WORK REQUIRED. Although the records contain pictures, only their text should be repeated, exactly as it stands.

INFORMATION SUPPLIED.
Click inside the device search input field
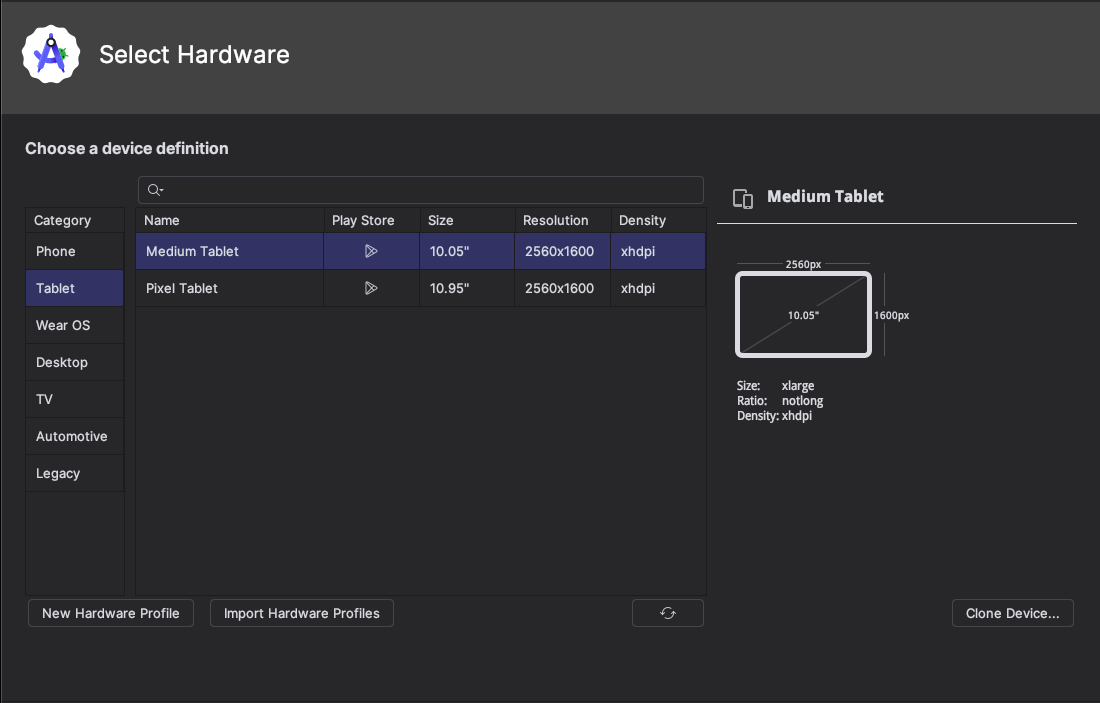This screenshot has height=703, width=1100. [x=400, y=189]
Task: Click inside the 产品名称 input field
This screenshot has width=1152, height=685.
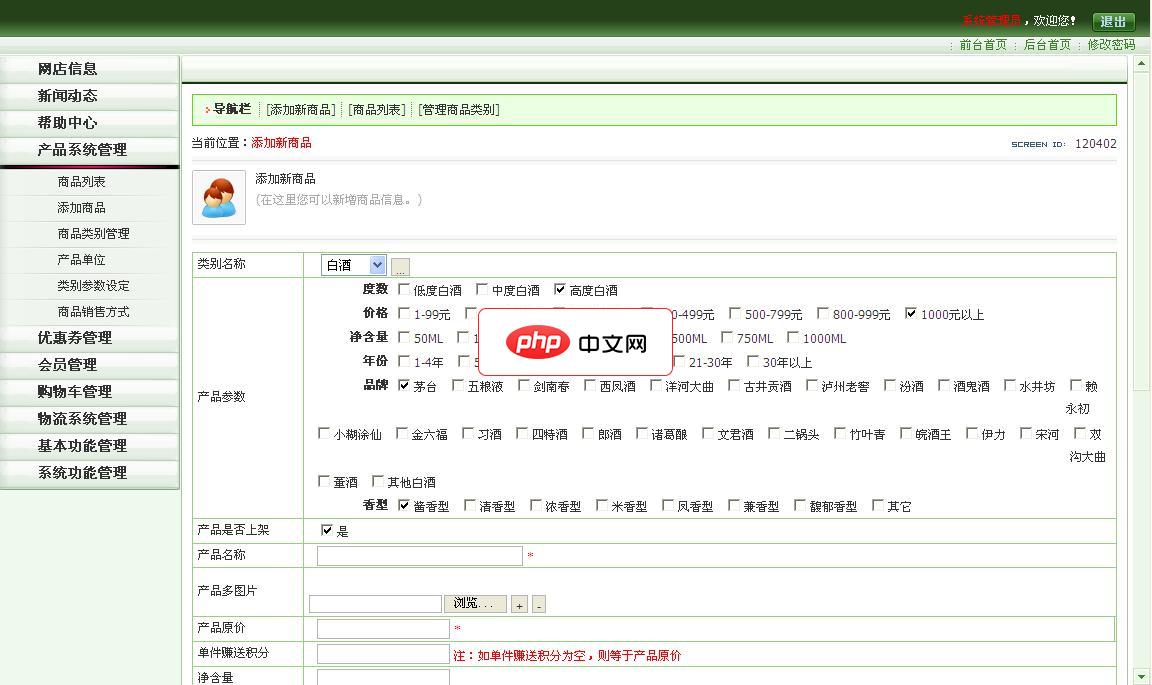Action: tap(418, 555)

RESULT.
Click inside the device search input field
This screenshot has height=703, width=1100. [x=400, y=189]
Task: Click inside the 产品名称 input field
This screenshot has width=1152, height=685.
Action: tap(418, 555)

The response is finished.